# Task directions
Every line below that mentions the word "agent" should be copied out.

# Records provided
+++

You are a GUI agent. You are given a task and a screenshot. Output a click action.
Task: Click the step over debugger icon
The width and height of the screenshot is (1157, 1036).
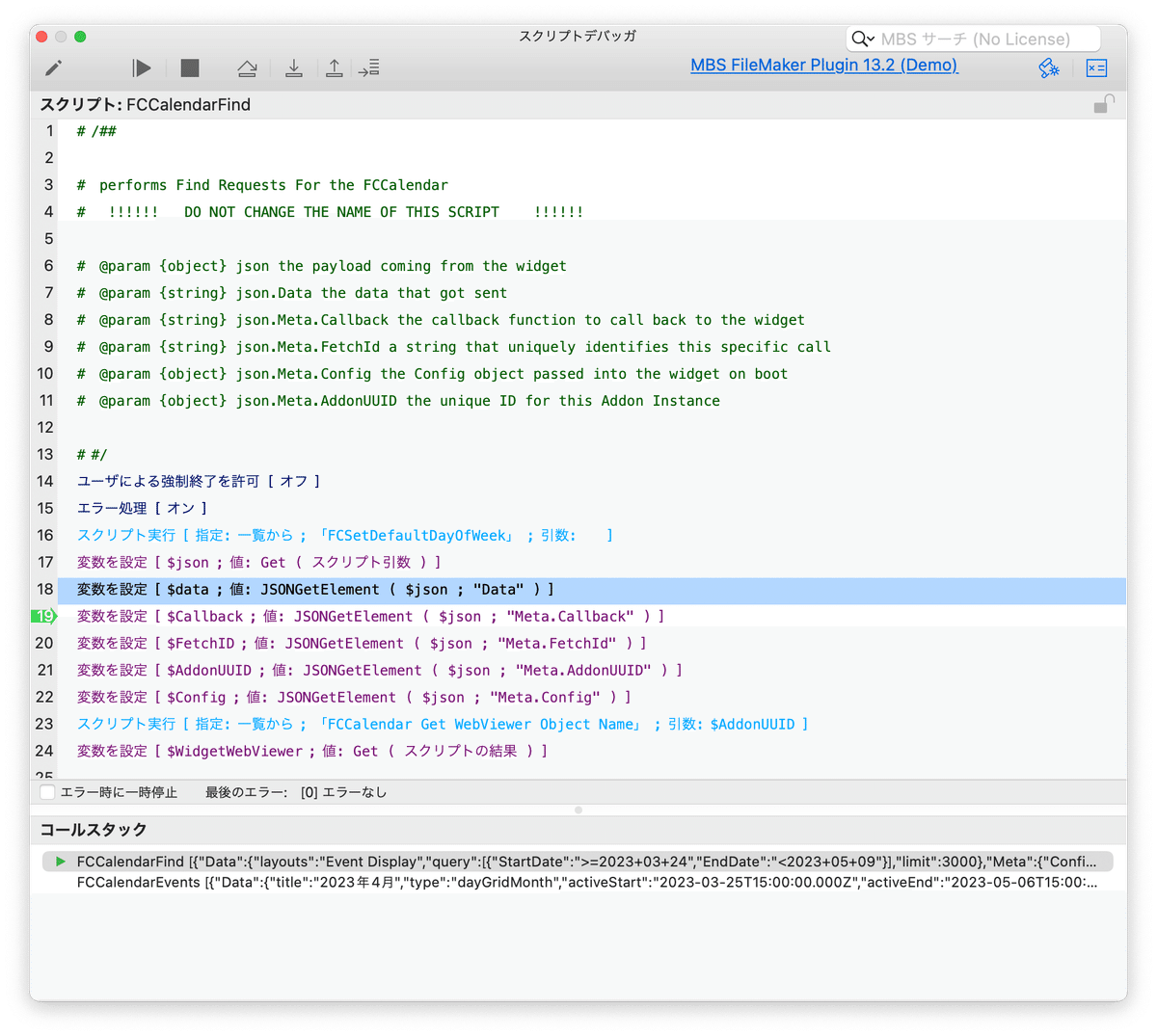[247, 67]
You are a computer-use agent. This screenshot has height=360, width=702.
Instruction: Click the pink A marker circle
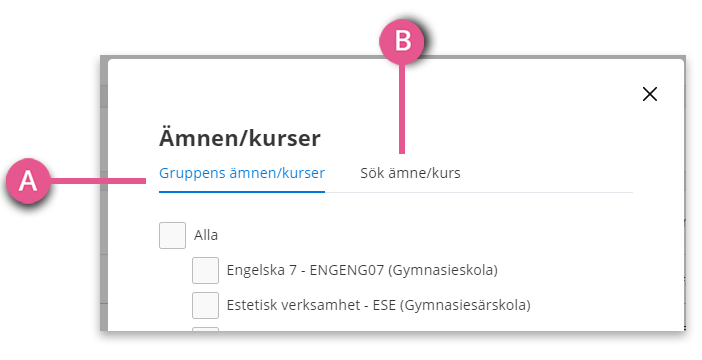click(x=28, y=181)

+++

# Response for this exercise
You are a GUI agent. You are given a task and a screenshot. Output a click action.
You are a computer-use agent. This screenshot has height=360, width=702.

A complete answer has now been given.